Even though Chengdu has been in the same place and under the same handle for three thousand years it is, as of yet, still very young. Skyscrapers, pollution, and four lanes of bumper-to-bumper traffic congestion (they like Buick’s). Pushing and shoving. Crazy taxi driver’s. Homeless children begging for coins. Stray dogs. Storefront windows occupied by butchered ducks, naked chickens, and sausages on string hung on hooks just waiting upon the buyer. It is not uncommon to spot fancy women wearing outfits lifted from the latest fashion magazine. And it is not uncommon to see leathery faces and bent backs hardened by years of labor. It’s not all blue rivers and pretty pagoda’s here. Or tea gardens. Or old men with long white beards and round spectacles smoking pipes. Or groups of elderly women gathered around a bamboo table playing Mahjong. All those things certainly exist - and such moments are beautiful finds - I have seen them. But you have to remember that KFC is also here along with several Chinese imitators. There is a Dairy Queen right around the corner from one of the local religious temples - right across from Starbucks. Consumerism is not lacking. There is construction sprouting up every place - apartment buildings, corporations, business ventures, whole neighborhoods coming into bloom, sculpture art, even structures supporting the local populace. For example, there is a new music park in East Chengdu with coffee shops, bars, stores and concert grounds. The twinkle in the eye of today’s youth strikes something familiar in me… I can see the dream. It reminds me of the United States back in the 1950’s. It is clear the ball is rolling. I feel like I’m on the edge of something wonderful that is about to happen. While the infrastructure across the US is failing and money woes back home paints a blight on the American spirit, I can tell you that the future of Chengdu looks like it is going to be prosperous. Something to think about.

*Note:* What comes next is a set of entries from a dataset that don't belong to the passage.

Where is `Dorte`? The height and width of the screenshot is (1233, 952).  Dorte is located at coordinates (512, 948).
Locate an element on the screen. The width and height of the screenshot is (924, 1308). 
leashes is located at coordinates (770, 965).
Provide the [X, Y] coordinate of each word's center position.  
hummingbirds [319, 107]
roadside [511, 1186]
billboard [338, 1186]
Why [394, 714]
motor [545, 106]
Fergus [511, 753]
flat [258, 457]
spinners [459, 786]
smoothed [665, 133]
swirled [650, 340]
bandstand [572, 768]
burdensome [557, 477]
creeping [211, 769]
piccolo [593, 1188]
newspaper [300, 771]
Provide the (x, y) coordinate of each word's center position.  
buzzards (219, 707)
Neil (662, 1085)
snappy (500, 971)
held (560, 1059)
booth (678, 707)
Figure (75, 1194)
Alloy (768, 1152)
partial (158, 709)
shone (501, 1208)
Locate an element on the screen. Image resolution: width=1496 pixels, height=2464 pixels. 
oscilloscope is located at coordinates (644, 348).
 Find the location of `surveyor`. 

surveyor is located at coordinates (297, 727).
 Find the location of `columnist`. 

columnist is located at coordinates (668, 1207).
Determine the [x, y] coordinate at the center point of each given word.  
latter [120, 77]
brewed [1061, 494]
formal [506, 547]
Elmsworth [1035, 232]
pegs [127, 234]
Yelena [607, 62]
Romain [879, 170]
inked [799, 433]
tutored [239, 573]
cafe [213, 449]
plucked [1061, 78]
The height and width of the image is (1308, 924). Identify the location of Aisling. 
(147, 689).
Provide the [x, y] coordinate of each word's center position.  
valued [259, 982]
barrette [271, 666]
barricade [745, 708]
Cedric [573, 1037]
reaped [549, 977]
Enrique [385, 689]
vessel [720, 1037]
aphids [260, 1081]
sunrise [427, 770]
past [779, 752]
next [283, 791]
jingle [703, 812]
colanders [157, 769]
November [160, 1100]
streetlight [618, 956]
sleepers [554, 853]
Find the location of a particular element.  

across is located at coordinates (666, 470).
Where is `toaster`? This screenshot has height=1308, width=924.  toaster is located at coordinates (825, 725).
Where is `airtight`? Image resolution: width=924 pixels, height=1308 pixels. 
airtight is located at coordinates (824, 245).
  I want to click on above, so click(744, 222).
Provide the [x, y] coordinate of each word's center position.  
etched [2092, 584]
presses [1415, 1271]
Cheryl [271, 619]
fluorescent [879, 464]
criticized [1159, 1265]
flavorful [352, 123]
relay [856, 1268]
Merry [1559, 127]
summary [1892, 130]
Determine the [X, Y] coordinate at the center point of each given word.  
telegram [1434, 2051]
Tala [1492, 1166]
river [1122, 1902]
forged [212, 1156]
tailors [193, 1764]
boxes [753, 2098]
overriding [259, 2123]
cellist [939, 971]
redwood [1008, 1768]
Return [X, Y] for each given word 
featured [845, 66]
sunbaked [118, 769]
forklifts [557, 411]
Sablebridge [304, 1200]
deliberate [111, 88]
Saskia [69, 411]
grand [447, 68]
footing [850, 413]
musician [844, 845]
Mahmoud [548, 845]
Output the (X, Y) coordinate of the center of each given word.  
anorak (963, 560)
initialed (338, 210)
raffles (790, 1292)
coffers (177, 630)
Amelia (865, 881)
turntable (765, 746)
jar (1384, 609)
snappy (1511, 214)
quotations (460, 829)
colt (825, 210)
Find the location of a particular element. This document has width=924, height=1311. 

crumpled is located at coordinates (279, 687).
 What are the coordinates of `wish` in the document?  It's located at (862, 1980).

All the same, the general population here is not used to encountering people from the outside. America is the famous melting pot where all cultures converge and elbow it out. But China, simply put, is just not like that. At one of the temples we visited a few days ago, a man walked straight up and put his arm around my shoulder and asked his buddy to take his picture. He was saying something about how tall I am. Within seconds a crowd of ten -maybe twenty- people formed to see what was happening and they all began to snap photos of us. It was a bizarre situation. I felt like a costumed character at a theme park! Granted, it is a fact that they rarely get to see a 6 foot, 4 inch, 200lb. white man who sports a full beard and wears hearing aids. They call me ‘Foreigner’. The adults say it with their eyes. The children laugh and point and say the word. I think it’s all quite wonderful.